Al nodded. Braden, he thought, you’re dead. When the boss gets in that mood—
The intercom buzzed. “Dr. Sharps,” Carrie said.
“Right. Don’t go, Al. I want you to hear this. Charlie?”
“Yes, Senator?” Dr. Sharps said.
“How’s the launch going?” Jellison asked.
“Everything’s fine. It would be even better if I didn’t have every VIP in Washington calling me to ask about it.”
“Goddammit, Charlie, I went out on a long limb for you. If anybody’s got a right to know, it’s me.”
“Yes. Sorry,” Sharps said. “Actually, things are better than we expected. The Russians are helping a lot. They’ve got a big booster, and they’re taking up a lot of consumables they’ll share with our team. Lets us take up more science packages. For once we’ve got a division of labor that makes sense.”
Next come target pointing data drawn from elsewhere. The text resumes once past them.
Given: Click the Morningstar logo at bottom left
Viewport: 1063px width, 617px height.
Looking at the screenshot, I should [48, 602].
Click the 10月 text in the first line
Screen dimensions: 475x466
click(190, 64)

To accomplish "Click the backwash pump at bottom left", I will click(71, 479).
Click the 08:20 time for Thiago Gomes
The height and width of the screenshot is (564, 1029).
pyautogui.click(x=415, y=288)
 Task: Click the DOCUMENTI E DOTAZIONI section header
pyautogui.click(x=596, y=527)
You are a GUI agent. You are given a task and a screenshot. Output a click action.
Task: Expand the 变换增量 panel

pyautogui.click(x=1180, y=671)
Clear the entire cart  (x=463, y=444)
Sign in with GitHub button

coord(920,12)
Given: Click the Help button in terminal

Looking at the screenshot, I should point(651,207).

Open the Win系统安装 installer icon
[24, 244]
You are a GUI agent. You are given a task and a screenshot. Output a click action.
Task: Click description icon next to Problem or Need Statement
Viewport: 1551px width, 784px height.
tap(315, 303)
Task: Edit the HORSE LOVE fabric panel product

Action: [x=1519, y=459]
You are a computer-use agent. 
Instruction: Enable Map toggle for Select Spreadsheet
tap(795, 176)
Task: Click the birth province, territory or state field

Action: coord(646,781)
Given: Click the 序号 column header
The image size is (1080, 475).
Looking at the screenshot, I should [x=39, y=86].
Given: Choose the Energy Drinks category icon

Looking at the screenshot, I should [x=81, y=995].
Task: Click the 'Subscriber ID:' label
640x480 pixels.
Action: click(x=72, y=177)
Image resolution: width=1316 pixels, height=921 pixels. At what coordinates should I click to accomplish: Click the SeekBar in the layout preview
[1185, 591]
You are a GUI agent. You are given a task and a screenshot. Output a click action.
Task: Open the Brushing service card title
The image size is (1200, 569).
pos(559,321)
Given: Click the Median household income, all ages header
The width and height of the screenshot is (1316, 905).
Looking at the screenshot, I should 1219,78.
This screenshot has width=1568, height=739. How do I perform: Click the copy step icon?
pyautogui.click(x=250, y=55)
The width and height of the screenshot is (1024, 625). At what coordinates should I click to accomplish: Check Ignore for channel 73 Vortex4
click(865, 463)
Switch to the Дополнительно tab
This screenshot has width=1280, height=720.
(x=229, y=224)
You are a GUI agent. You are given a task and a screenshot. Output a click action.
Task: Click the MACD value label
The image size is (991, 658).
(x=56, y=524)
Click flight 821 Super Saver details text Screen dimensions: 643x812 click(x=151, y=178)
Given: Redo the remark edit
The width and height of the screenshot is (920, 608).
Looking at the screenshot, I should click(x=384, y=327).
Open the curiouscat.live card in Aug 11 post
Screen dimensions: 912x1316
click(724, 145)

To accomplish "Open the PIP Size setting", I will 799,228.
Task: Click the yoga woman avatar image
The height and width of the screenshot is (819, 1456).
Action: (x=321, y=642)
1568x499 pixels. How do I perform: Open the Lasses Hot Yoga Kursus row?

“Good. You won’t ever know how many favors I used up getting that launch for you. Now tell me again how valuable all this is.”
“Senator, it’s about as valuable as we can get—given what we’re doing. It’s not going to cure cancer, but we’ll sure learn a lot about planets and asteroids and comets. Also, that TV fellow, Harvey Randall, wants you in his next documentary. He seems to think the network ought to thank you for getting this launch.”
Jellison looked up at Al Hardy. Hardy grinned and nodded vigorously. “They’ll love us in L.A.,” Al said.
“Tell him I like it,” Jellison said. “Anytime. Have him check with my assistant. Al Hardy. You got that?”
“Right. Is that all, Art?” Sharps asked.
“Nooo.” Jellison drained the whiskey glass. “Charlie, I keep getting people in here who think that comet’s going to hit us. Not crazies. Good people. Some of ’em with as many degrees as you have.”